Dataset entries
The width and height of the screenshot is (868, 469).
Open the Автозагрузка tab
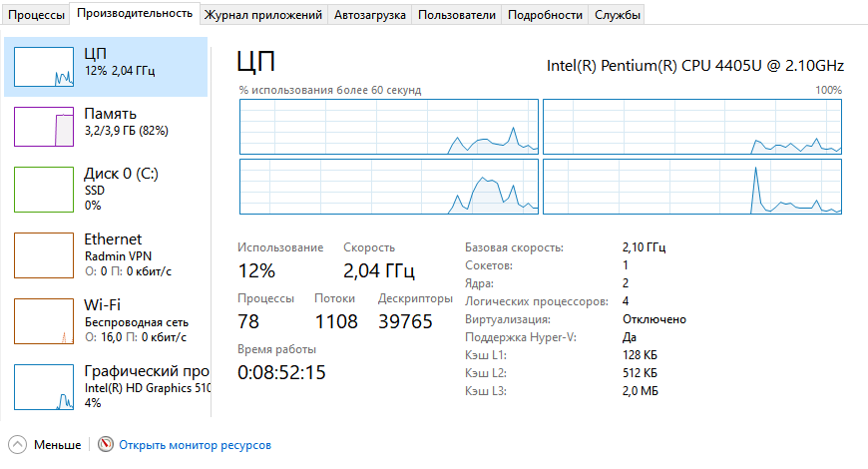(x=370, y=15)
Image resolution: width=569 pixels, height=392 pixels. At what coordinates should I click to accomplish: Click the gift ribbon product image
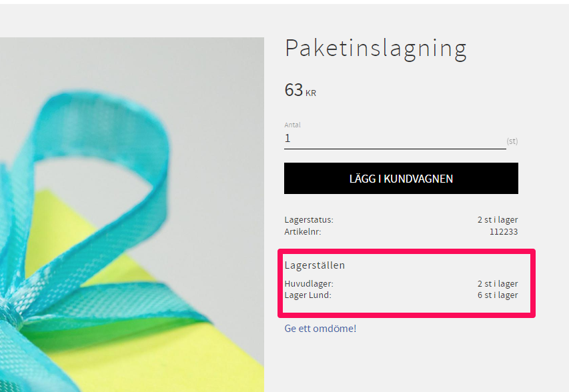(x=132, y=215)
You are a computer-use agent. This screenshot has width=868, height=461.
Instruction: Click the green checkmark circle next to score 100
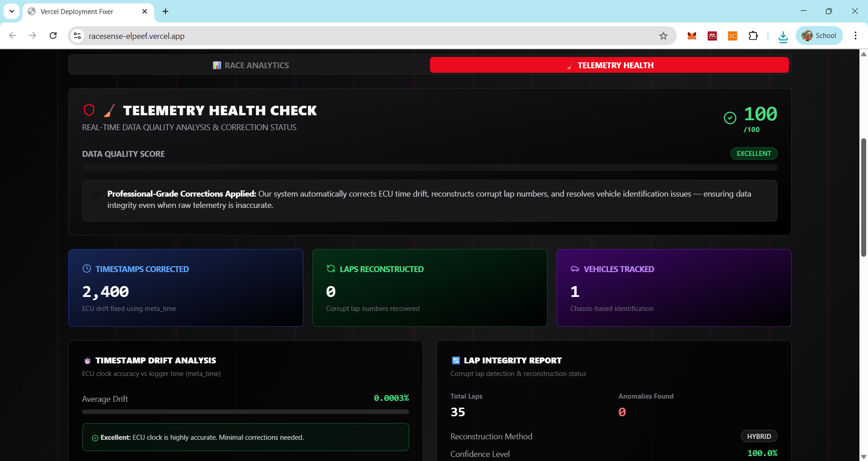[x=730, y=118]
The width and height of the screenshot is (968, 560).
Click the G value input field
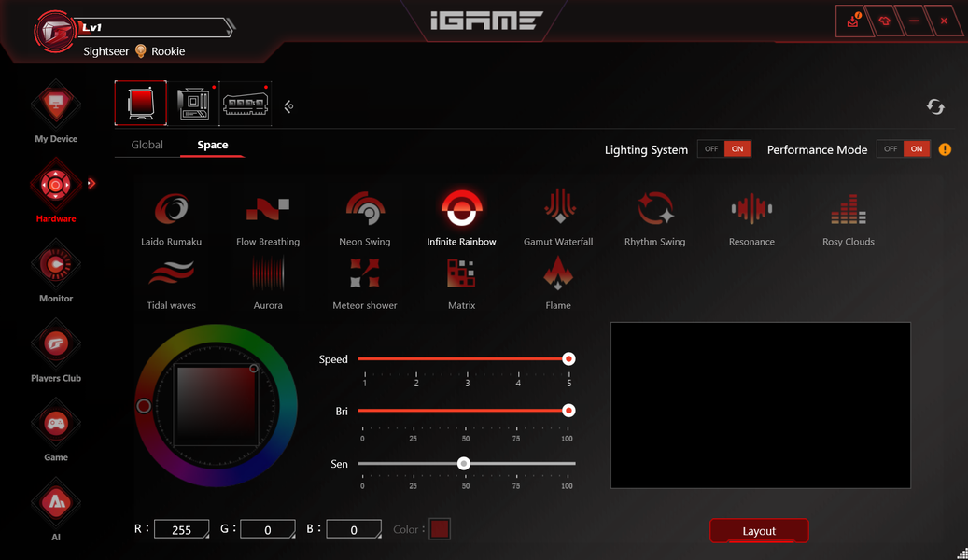pos(267,529)
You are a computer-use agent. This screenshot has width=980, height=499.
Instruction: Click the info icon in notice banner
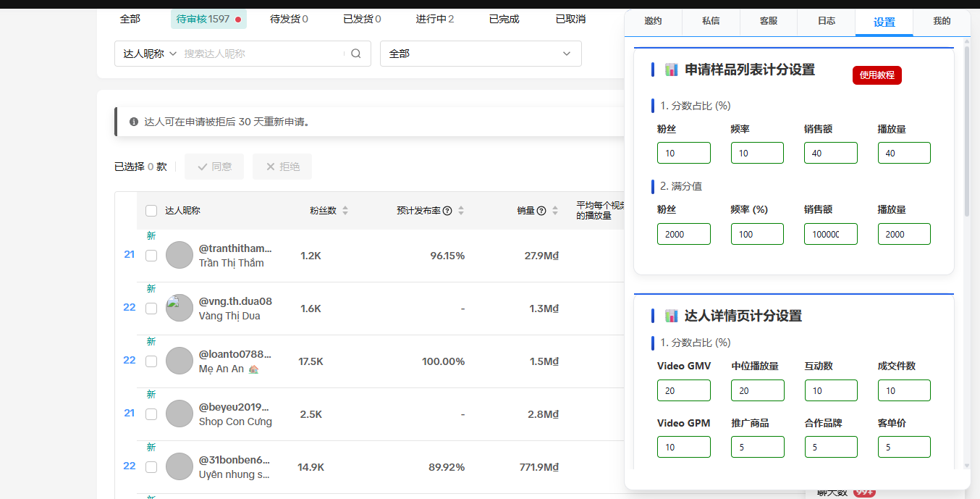click(134, 122)
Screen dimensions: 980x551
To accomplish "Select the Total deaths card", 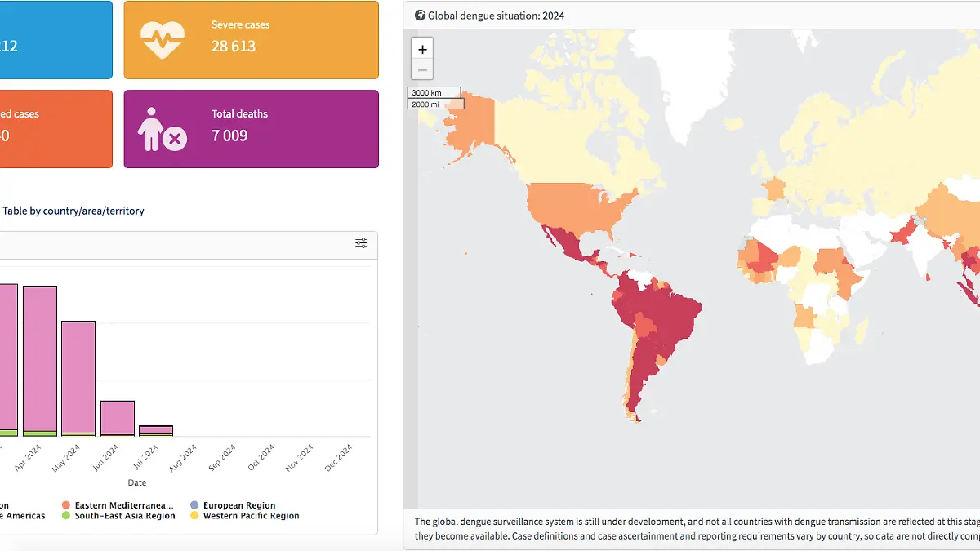I will (251, 128).
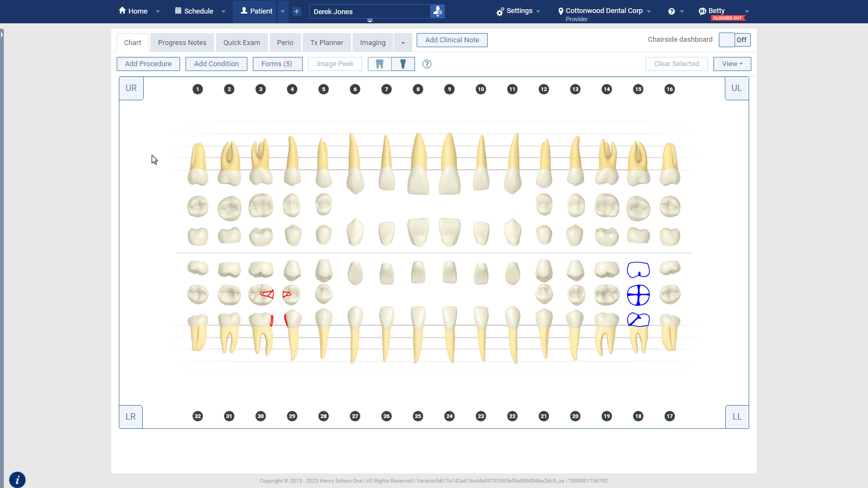
Task: Click the Add Clinical Note button
Action: (x=452, y=40)
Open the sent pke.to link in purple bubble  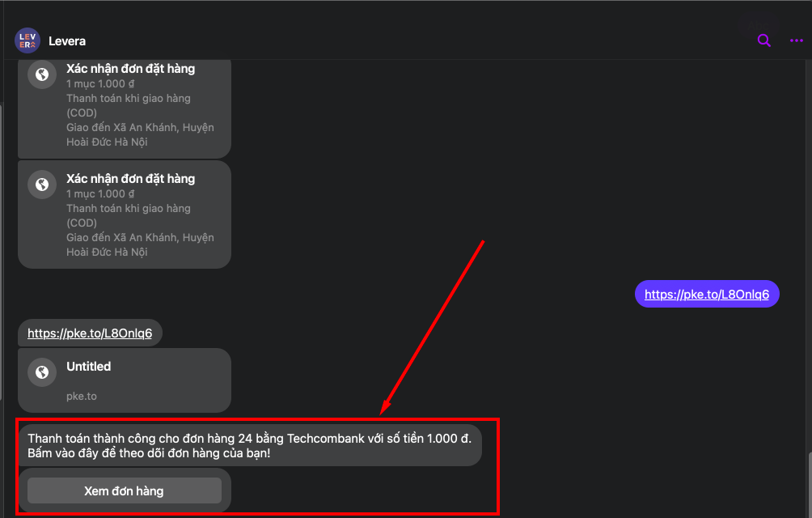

* _Task goal_:
For the entries above, print exactly the lines between the one with "The width and height of the screenshot is (968, 560)." and the one with "Screen dimensions: 980x551", inclusive, with no pictures.

* _Answer area_:
The width and height of the screenshot is (968, 560).
Click the G value input field
pos(267,529)
You are a computer-use agent. This screenshot has width=980, height=499.
Instruction: Click the info icon in notice banner
click(134, 122)
Screen dimensions: 980x551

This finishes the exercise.